As you may know, I've been teaching the SQL Server portion of the SharePoint MCM since it started. The old database maintenance whitepaper for SharePoint 2007 had all kinds of things wrong with it and the publishing of the updated whitepaper for SharePoint 2010 was eagerly awaited by the community. Unfortunately it too had a bunch of problems so I offered to get involved and comprehensively review and rewrite it, and did so just before the summer.
It's finally been republished with all my revisions and you can download it from: http://technet.microsoft.com/en-us/library/cc262731.aspx
Enjoy!
7 thoughts on “SharePoint 2010 database maintenance whitepaper”
Thank you for your great job.
Thanks for sharing this. I can’t wait to go over this with our sysadmins who currently manage our SharePoint databases.
Great Paper. I just have one questions. In our shop we separate the MOSS/Sharepoint admins from the DBA’s. On the DBA side we run index maintenance, Checkdb, backups, etc on a regular basis ( index maint, backups daily) and CheckDB weekly. If I read the paper correctly, it looks like Sharepoint\Moss has its’ own timer jobs that also do the index maintenance. It seems like we might be doing it too often. It is your experience that the index maintenance is done by one group or the other? Can the timer job be easily identified and turned off?

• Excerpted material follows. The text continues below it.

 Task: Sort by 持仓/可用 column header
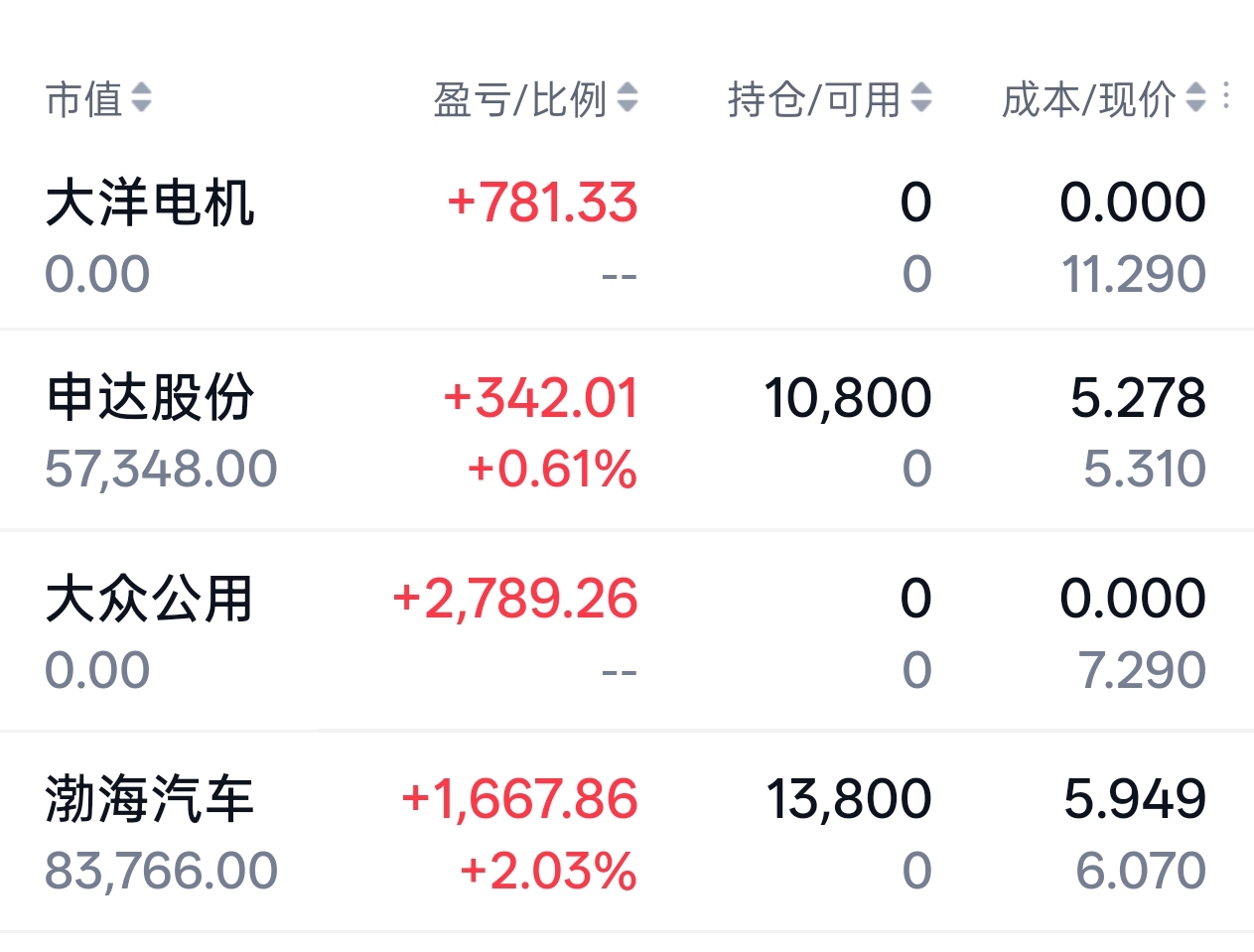point(813,98)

I apologize if this is the wrong place to ask these questions.If there is a better place please let me know
Thanks Paul! I’m very relieved that this debacle got sorted out!
-Michael
PS: Yes, the timer jobs can be turned off. My opinion is that if there is a DBA managing the SQL Servers, disable the database maintenance timer jobs. They are really meant for systems without a fulltime DBA who understands the system and its usage patterns.

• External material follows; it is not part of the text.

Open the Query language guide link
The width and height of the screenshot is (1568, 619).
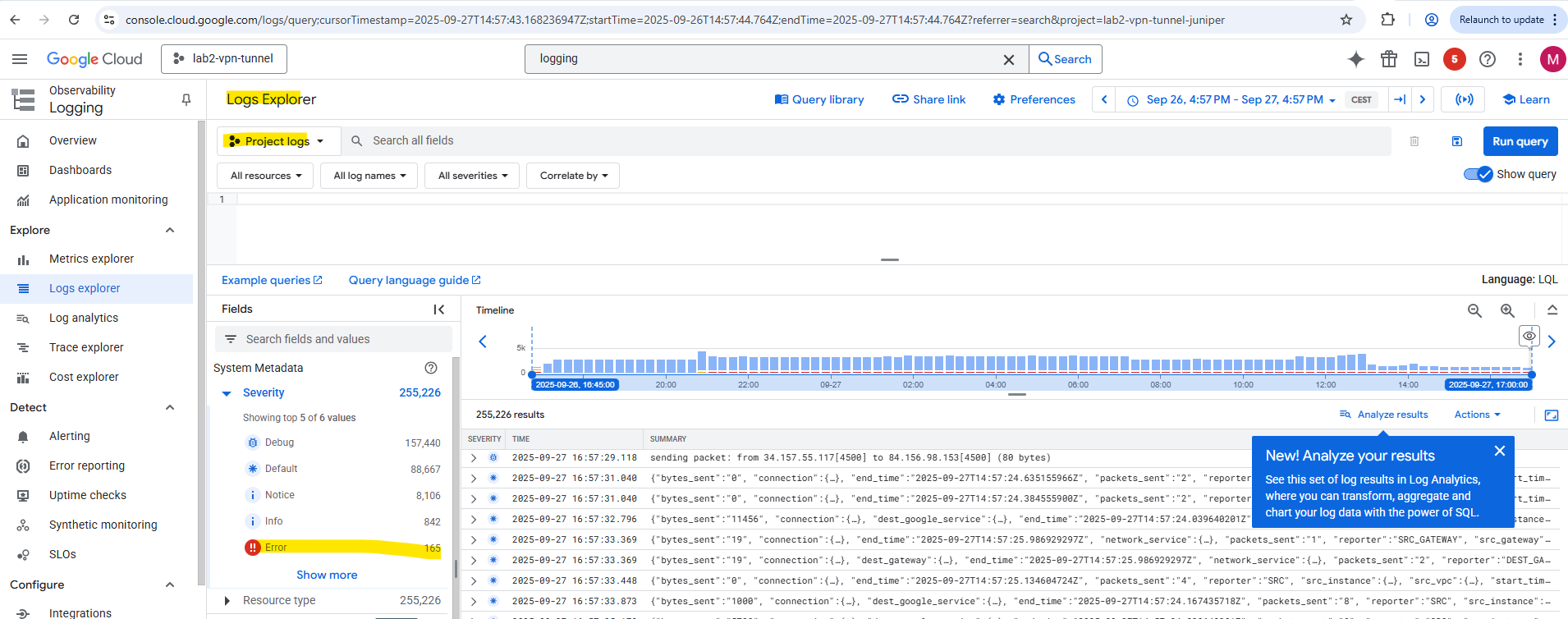pos(414,280)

SharePoint-specific questions are best asked on the MSDN SharePoint forums – I’m not a SharePoint expert. See http://social.msdn.microsoft.com/forums/en-US/category/sharepoint/
Hi Paul, What’s your opinion on having autostats and createstats set for SharePoint 2010 databases? From a DBA perspective I’d normally suggest that these are always set – however I believe there are SharePoint recommendations out there that suggest turning them off for particular databases (I assume to maintain consistant query plans?).
You need to go with the SharePoint recommendations.